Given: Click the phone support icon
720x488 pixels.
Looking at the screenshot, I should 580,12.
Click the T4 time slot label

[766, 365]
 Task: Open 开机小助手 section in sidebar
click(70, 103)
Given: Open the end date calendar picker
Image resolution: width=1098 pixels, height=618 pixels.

■ ■ ■

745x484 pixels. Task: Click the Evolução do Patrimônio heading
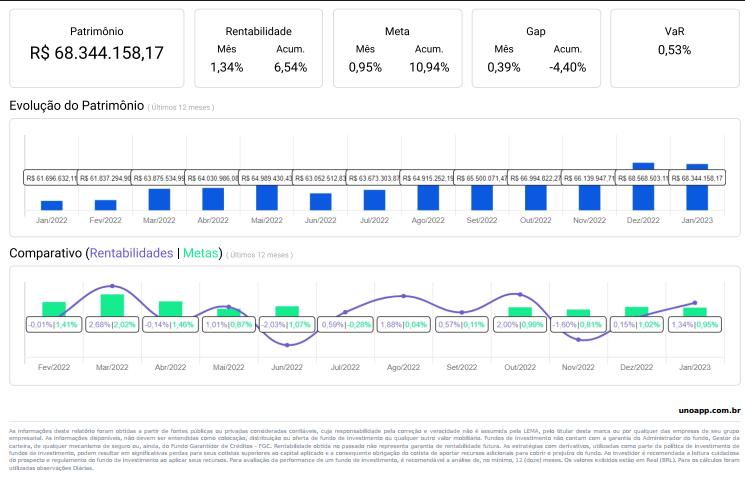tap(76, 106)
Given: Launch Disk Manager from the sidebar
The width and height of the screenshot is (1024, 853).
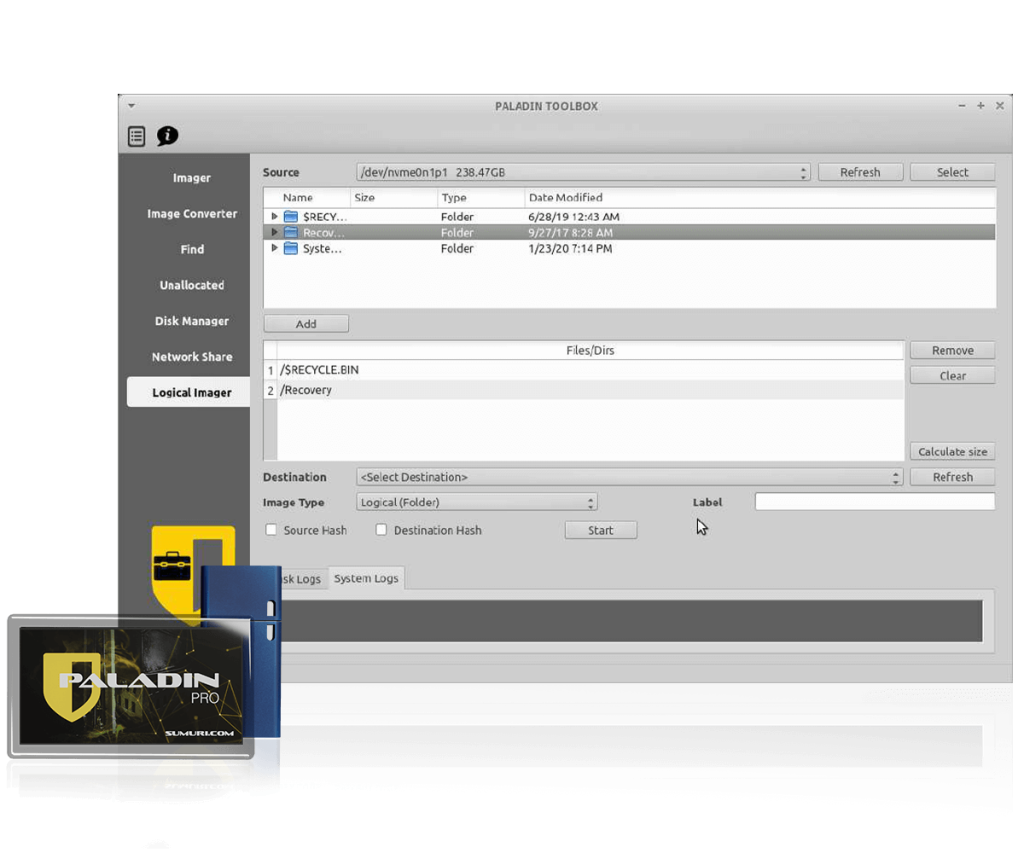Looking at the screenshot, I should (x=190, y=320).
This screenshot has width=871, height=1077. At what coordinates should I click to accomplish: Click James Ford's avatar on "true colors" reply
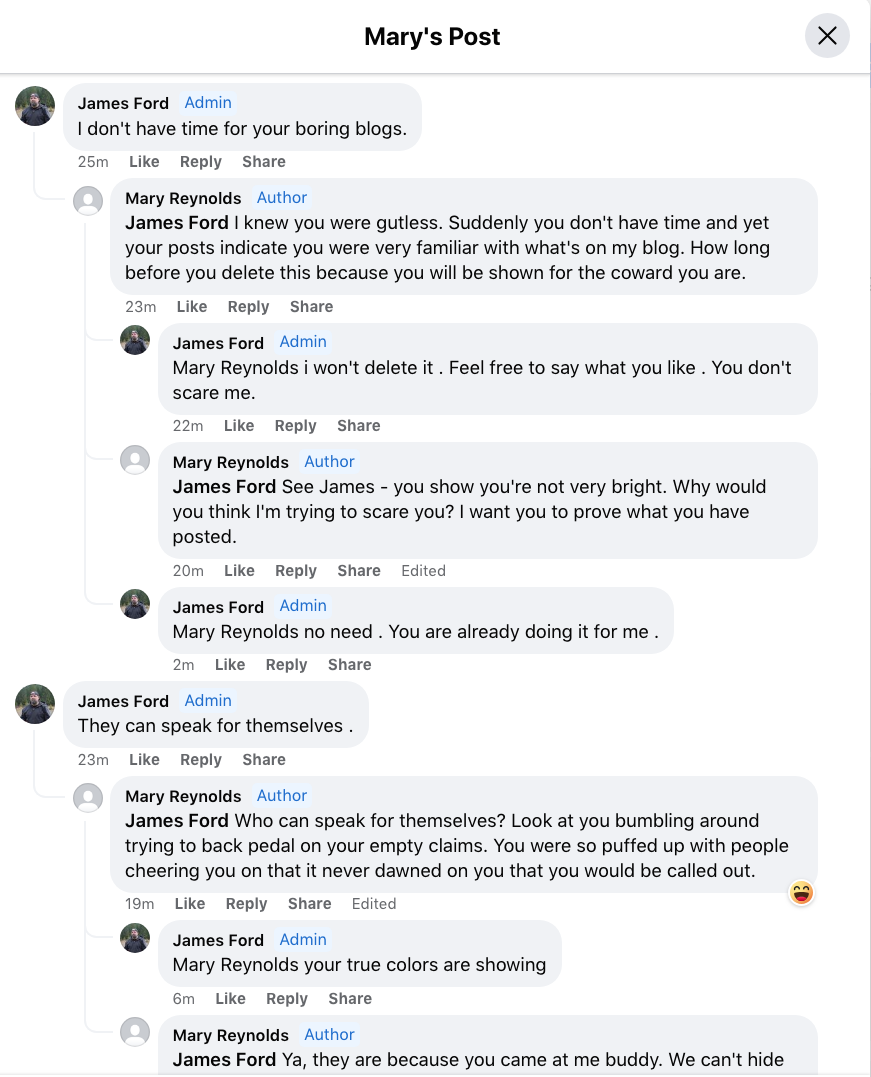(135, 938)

■ ■ ■

About this task — Among the records above, only the lines between the line holding "Given: Click the phone support icon" and the line holding "Image resolution: width=1098", inclusive, are to be output, exactly as written.

Result below —
Given: Click the phone support icon
720x488 pixels.
Looking at the screenshot, I should 580,12.
Click the T4 time slot label

[766, 365]
 Task: Open 开机小助手 section in sidebar
click(70, 103)
Given: Open the end date calendar picker
Image resolution: width=1098 pixels, height=618 pixels.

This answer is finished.